私は、本部で俯瞰して数字を見られるようになったことで、学生募集の見え方が変わったのが大きいと思っています。もともと「広報がやりたい」と思って入社して、広報の仕事が楽しくて、ずっとそこを頑張ってきました。
好きな仕事を深掘りしてきたタイプだよね。
はい(笑)。ただ、学生募集を数字と構造で見られるようになったら、「どう伝えるか」だけじゃなく、「そもそも何をつくれば選ばれるか」まで視野が広がってきた。授業の形だったり、学校運営の仕方だったり、広報の外側まで考えるようになったんです。
たしかに広報って、結局「学校そのもの」と地続きだよね。
そうなんだよね。だから私の軸は、「学生募集を入り口に、学校を良くするところまで考える」ってことかもしれないです。学校全体の魅力をどう育てて、どう伝えていくか。そこまでセットで見たい、っていう軸になってきた気がします。
それって水戸さんだからこその気づきなんだろうね。

―いいですね。最後に粕谷さん、お願いします。

僕のいまの軸は、「正解に辿り着くルートは一つじゃない」ってことです。さっきも言ったように、主任になって年上の部下たちと向き合ったとき、正直それまでの自分のやり方が全然通じなかったんですよね。
正面突破が効かなかったってこと?
そうだね。前は「正しいことをちゃんとやれば周りはついてくるはず」って、どこかで信じていた。いま思うと、それって理想論だったなって思います。正論だけをぶつけても人は動かないって現実に直面して、ここでは詳しく言えないけど(笑)、正攻法じゃないやり方も含めていろんなアプローチを試しました。
おお、やるなあ。
そこで気づいたのが、目的が同じでも道は一つじゃないってこと。正しいことを成し遂げるためには、方法は変えてもいい。正しさを捨てるんじゃなくて、届け方に幅があっていいんだって。そこに気づいてから、少し「大人の仕事のやり方」がわかった気がしています。
ときには回り道もする?
そうだね。いろんなアプローチを使ってでも、ちゃんと正しいところに着地させる。それでいいって思えるようになったかな。

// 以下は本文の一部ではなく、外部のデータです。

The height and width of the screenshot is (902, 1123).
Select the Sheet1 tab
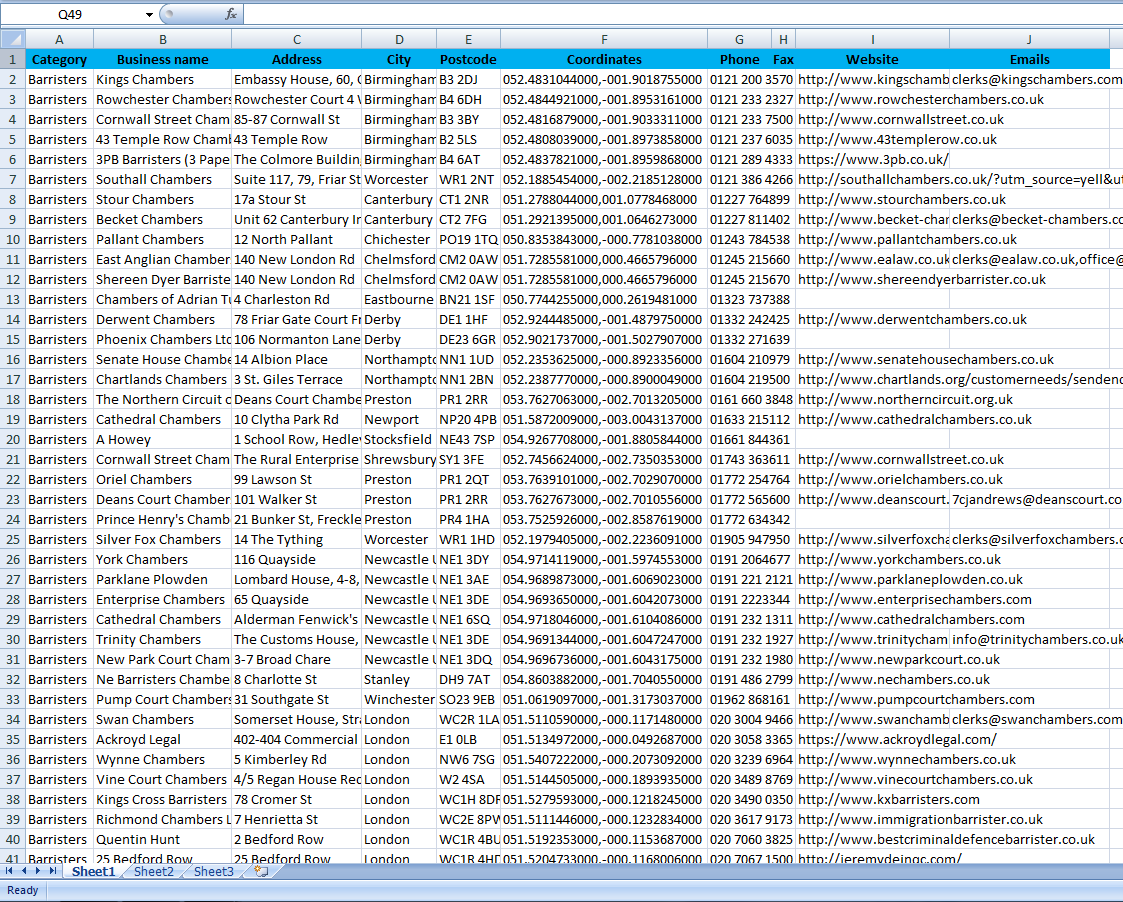[93, 872]
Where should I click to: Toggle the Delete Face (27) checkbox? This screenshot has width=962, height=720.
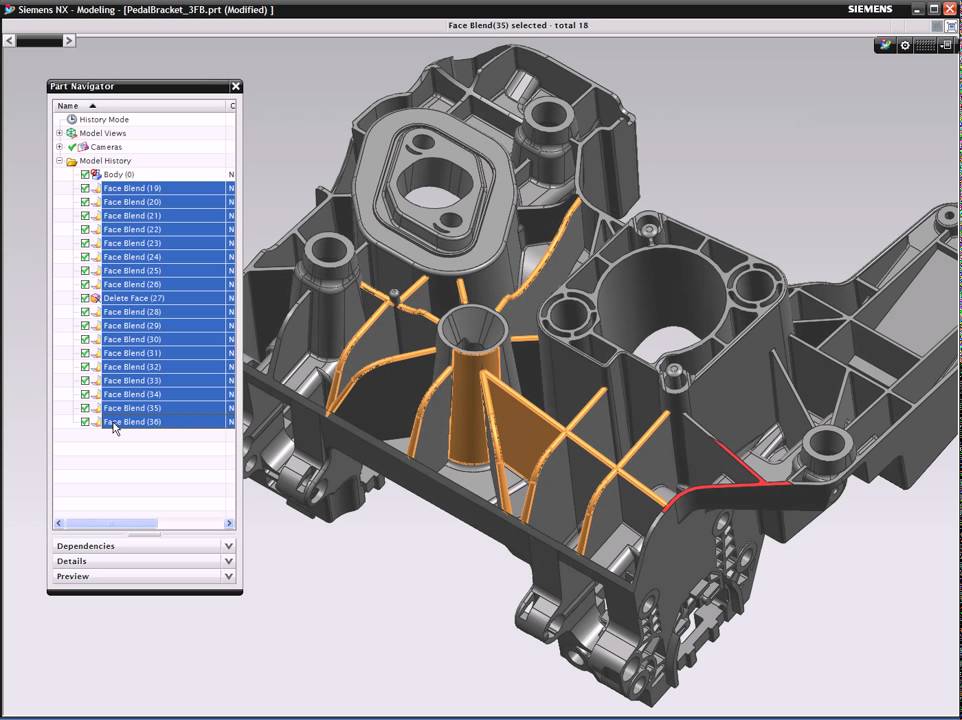[x=85, y=298]
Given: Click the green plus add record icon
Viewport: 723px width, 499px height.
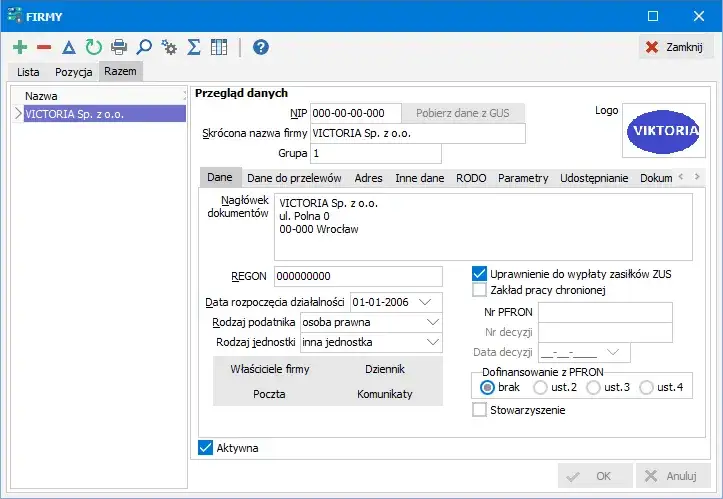Looking at the screenshot, I should [20, 47].
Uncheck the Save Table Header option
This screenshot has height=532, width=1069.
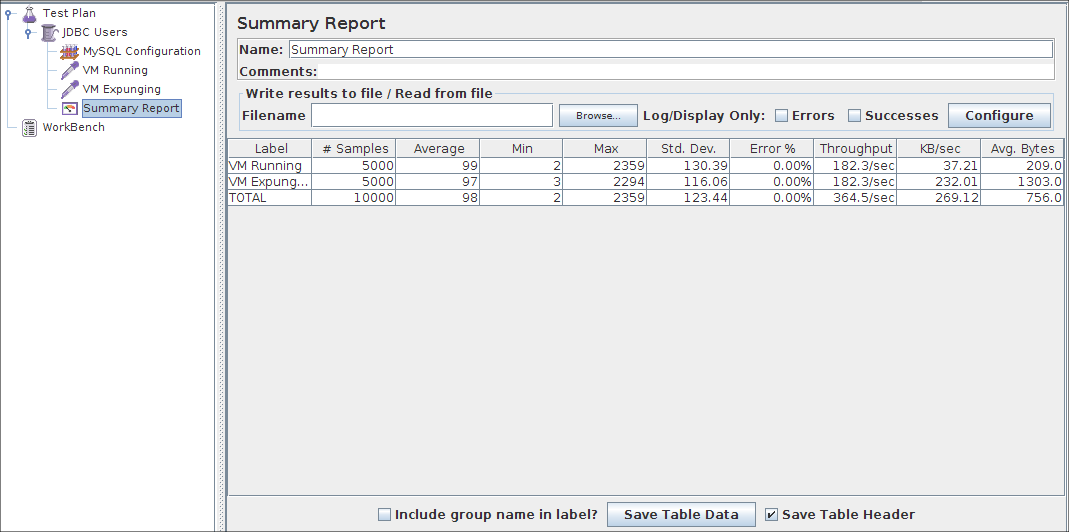(x=771, y=515)
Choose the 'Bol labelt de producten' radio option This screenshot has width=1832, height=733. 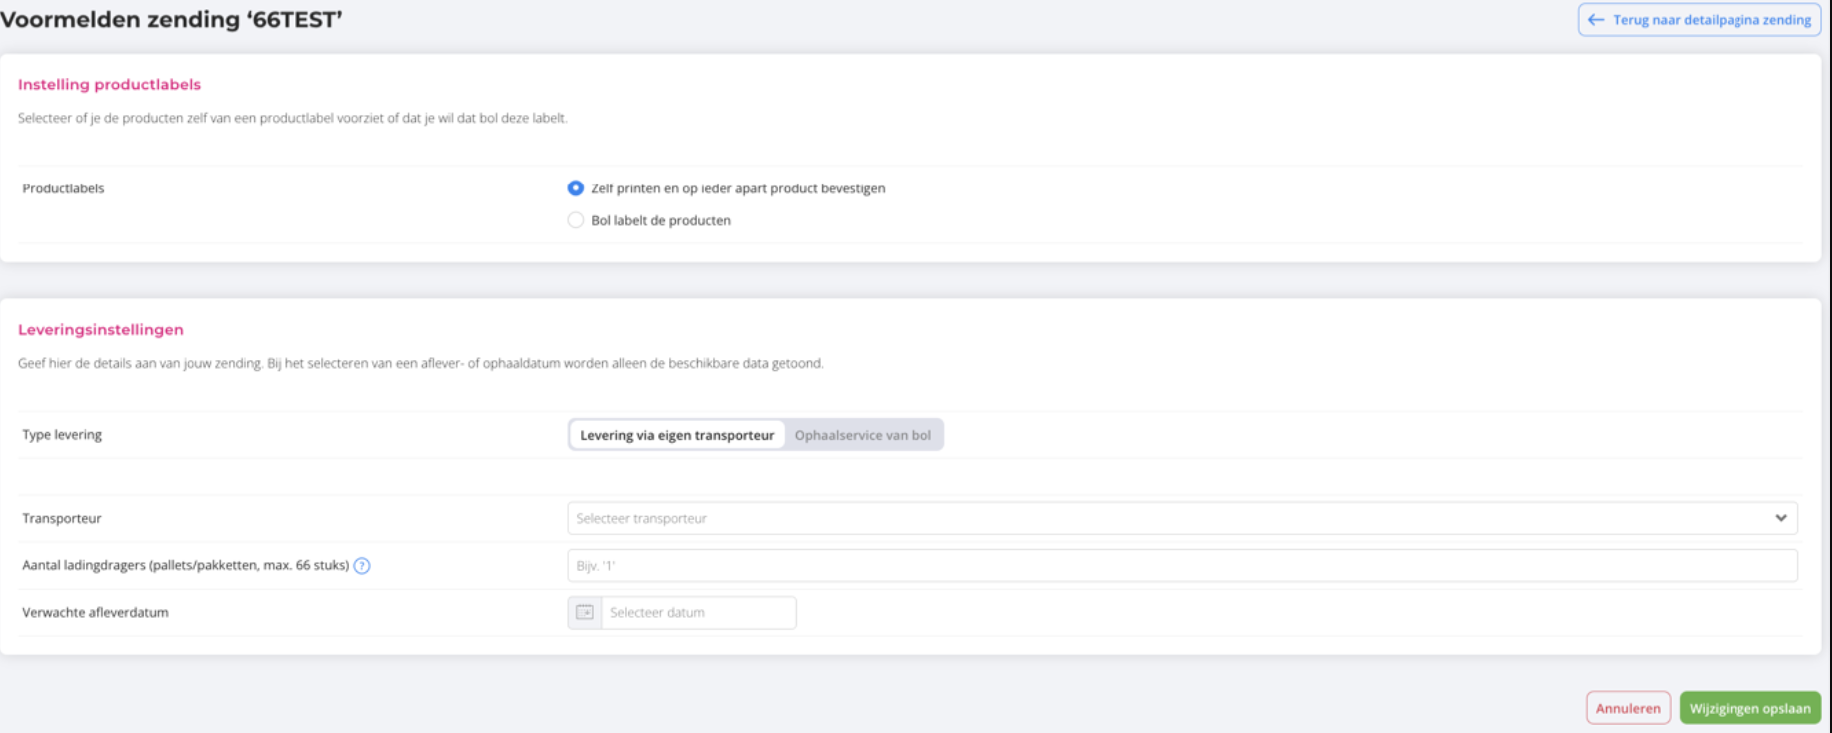point(576,220)
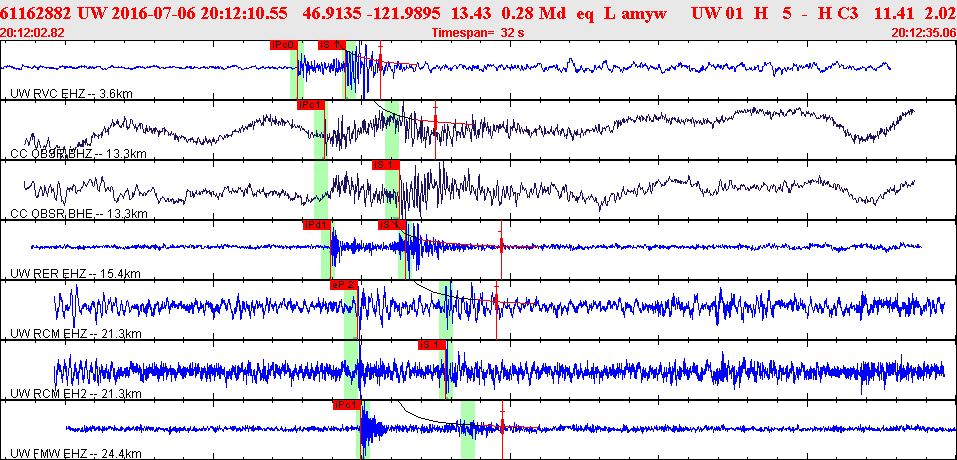The height and width of the screenshot is (460, 957).
Task: Click the iPc1 pick label on OBSR BHZ
Action: (x=311, y=105)
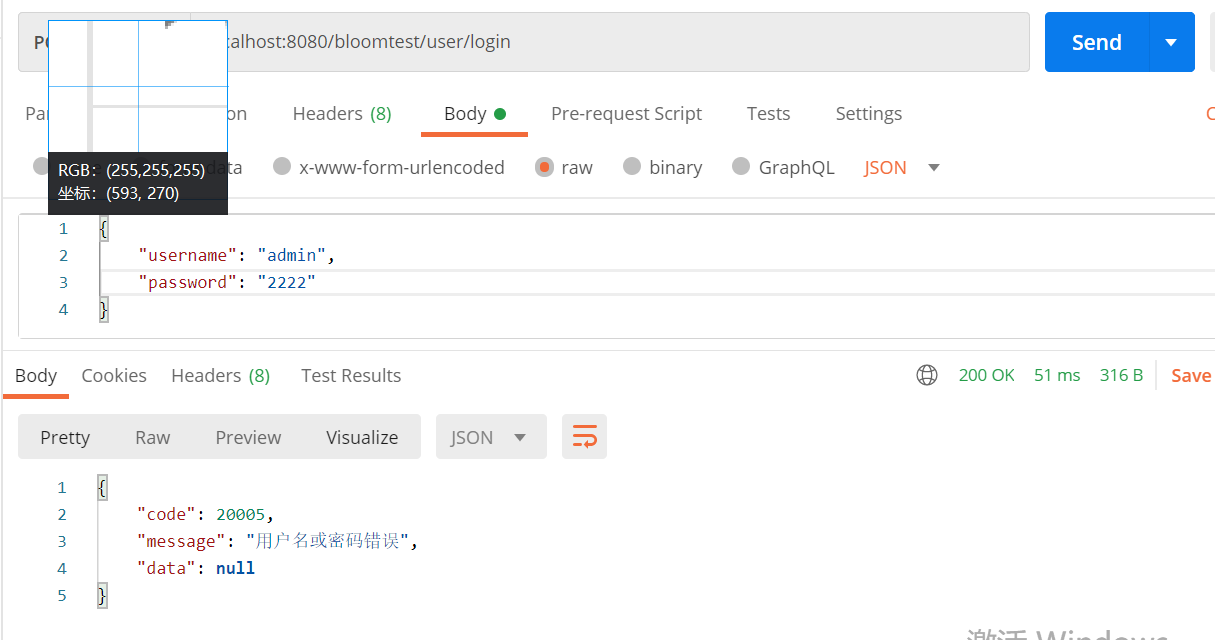Open the Pre-request Script tab
This screenshot has width=1215, height=640.
point(626,114)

―10年の積み重ねの中で、一人ひとりの中に「自分の軸」が育ってきたのがよく伝わってきました。

7.これからのビジョン

―いよいよ最後の質問です。これまでの話をふまえて、みなさんが今描いているこれからのビジョンを聞かせてください。次の10年でどんな未来をつくっていきたいですか?

僕はまず、古町糀製造所をもっと強い企業にすることですね。社員を守るって決めた以上、会社として安定して稼げる土台を作らないといけない。自分たちの強みをちゃんと形にして、お客様に「古町糀っていいよね」って選んでもらえる製品やサービスを増やしていきたいです。それと小川屋の代表も兼務していて、同じ食品でも会社ごとに課題も可能性も違う。2つの会社を見ながら、「新潟の食の未来をどう伸ばすか」まで考えていくのが、次のフェーズだと思っています。
私は、学校として「選ばれ続ける理由」をつくりたいです。いろんな社会情勢やトレンドのなかで簡単ではないけれど、それを理由に守りに入るより、毎年ちゃんと変えていくほうが大事だと思っています。伝えるだけでなく、伝える中身として、教育内容や学校のあり方まで関わっていく。「この学校で学ぶ意味って何だろう?」をもっと深く探って、そこを言葉と体験で届けられる学校にしたいです。
僕は「学生が最後まで伸びきれる学校」を作りたいです。公務員試験に向けた勉強って途中で心が固くなったり、視野が狭くなったりするし、だからこそ学校の空気や仕組みの力が大きい。主任としては、カリキュラムや授業の質ももちろんだけど、学生が相談しやすい雰囲気とか、頑張り続けられる環境をもっと整えたい。学校全体を少しずつでも前に進めて、卒業するときに「ここでやり切れた」って思える人を増やしたいですね。
僕は、現場がちゃんとラクになっていく仕組みを作りたいです。ICTやロボットって、入れればそれで終わりじゃなくて、現場で仕事をする人や利用者さんにとって意味があって初めて価値になる。これからは、「現場が何に困っていて、どうしたら本当に助かるのか」といった現場の声をもっと拾いながら、組織として将来プラスになる環境の整備を積み重ねたい。そうすることがウチの強みをつくり出すことになるし、もっと言えば地域のレベルを高めることにつながるんじゃないかって。

8.就活生へのメッセージ

―では最後に、ファーストキャリアでNSGグループを選び、10年働いてきた皆さんに伺いたいです。改めて「NSGグループってどんな場所か」。就活生の皆さんに向けて、語ってもらえますか?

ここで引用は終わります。